DuckDNS/Nginx/HACS

Hi all, new here but I’d read/searched any so on, I am thinking I’ve only one alternative left after this - if it doesn’t work so.

Current config:
HA Yellow/CM5/NVM/PoE - all working/installed fine.

  • Static IP locally
  • DHCP from my Firewalla
  • Port forwarding complete/DuckDNS working - can navigate internally to it or externally and all working good with a Lets Encrypt cert.
  • IPv6 disabled on Firewalla and HA Yellow

Issues

  1. Cert mismatch on the HA iOS App when I use http S ://homeassistant.lan:8123. I know this is because the Lets Encrypt doesn’t have my LAN address of the HA - hence mismatch but how can I resolve this?
    1.1. I have installed Nginx Proxy Manager/reinstalled with a full config clear (cache clear/different browser/in private) to try and manage the redirection but it doesn’t seem to work.

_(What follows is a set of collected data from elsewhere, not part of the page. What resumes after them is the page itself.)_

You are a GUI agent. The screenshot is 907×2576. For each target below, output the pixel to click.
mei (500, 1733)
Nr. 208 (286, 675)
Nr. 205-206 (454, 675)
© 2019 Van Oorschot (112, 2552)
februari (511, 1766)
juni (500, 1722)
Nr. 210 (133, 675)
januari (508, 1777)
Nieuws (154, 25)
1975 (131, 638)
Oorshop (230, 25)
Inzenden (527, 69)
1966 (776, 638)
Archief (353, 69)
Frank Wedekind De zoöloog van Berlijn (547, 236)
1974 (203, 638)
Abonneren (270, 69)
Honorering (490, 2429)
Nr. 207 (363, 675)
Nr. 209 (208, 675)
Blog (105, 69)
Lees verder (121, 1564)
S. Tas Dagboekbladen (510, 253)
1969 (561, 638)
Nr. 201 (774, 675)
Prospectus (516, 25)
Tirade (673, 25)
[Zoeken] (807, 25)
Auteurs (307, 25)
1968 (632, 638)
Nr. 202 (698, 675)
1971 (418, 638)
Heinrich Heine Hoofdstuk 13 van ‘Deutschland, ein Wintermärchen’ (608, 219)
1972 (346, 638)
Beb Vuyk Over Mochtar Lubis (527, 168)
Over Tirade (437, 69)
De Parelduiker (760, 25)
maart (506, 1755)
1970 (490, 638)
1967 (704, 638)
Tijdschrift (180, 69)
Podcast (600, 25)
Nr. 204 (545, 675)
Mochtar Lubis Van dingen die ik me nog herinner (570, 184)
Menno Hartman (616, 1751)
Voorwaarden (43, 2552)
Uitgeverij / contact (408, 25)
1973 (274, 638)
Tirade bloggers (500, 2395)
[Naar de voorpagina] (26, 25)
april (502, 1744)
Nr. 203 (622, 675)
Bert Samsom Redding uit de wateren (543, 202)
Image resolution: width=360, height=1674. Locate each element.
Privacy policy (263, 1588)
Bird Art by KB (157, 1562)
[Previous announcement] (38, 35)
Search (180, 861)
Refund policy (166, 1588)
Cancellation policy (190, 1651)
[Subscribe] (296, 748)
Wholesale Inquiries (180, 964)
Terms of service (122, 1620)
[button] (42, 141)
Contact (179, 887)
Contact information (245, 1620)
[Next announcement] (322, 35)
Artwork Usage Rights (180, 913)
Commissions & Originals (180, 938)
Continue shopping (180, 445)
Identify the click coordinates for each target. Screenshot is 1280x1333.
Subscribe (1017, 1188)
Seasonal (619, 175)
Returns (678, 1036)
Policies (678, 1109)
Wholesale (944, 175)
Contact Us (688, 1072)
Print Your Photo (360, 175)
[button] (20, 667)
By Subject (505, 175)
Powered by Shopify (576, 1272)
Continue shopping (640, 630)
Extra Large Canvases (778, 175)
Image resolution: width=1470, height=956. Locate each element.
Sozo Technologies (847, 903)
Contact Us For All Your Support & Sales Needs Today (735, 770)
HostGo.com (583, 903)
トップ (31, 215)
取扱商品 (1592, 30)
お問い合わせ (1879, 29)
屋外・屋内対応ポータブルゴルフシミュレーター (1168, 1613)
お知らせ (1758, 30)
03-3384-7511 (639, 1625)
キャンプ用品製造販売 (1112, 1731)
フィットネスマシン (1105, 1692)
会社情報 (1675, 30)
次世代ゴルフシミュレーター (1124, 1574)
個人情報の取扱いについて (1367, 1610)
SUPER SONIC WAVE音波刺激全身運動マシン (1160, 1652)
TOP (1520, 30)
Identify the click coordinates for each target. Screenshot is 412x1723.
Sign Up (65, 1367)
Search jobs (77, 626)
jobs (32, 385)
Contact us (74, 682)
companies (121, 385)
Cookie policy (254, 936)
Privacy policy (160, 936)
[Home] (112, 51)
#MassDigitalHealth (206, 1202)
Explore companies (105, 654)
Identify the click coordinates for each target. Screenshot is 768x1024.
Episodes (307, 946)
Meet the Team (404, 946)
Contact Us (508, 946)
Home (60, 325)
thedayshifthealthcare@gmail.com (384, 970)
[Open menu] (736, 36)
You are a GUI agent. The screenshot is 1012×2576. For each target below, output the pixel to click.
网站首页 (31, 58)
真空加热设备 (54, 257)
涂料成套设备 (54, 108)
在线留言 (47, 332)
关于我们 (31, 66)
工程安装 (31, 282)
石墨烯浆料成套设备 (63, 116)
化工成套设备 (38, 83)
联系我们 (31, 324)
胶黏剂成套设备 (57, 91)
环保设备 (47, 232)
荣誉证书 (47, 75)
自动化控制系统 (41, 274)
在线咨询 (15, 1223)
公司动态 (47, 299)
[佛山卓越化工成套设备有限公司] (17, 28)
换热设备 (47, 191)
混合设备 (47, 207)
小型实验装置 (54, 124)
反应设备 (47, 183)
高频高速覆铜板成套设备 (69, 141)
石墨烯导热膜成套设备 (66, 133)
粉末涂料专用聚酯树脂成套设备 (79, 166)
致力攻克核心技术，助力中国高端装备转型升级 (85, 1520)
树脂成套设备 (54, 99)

  2. HACS Alexa plugin - I know it might not be fully supported/wrong place to post but after entering the correct config and HA > Amazon.co.uk the redirection back to the HA (through the duckdns (which is publicly accessible)) gives me a 500 error.

When in Settings > System > Network

  1. hostname = homeassistant.lan - pingable from any machine on my lan
  2. HA URL = http S mysubdomain.duckdns.org:8123
  3. Local network https S homeassistant.lan:8123

Current status is just DuckDNS/Lets Encrypt configured and working, but I’d really like to be able to access HA from the mobile apps locally & sort this Alexa HACS issue.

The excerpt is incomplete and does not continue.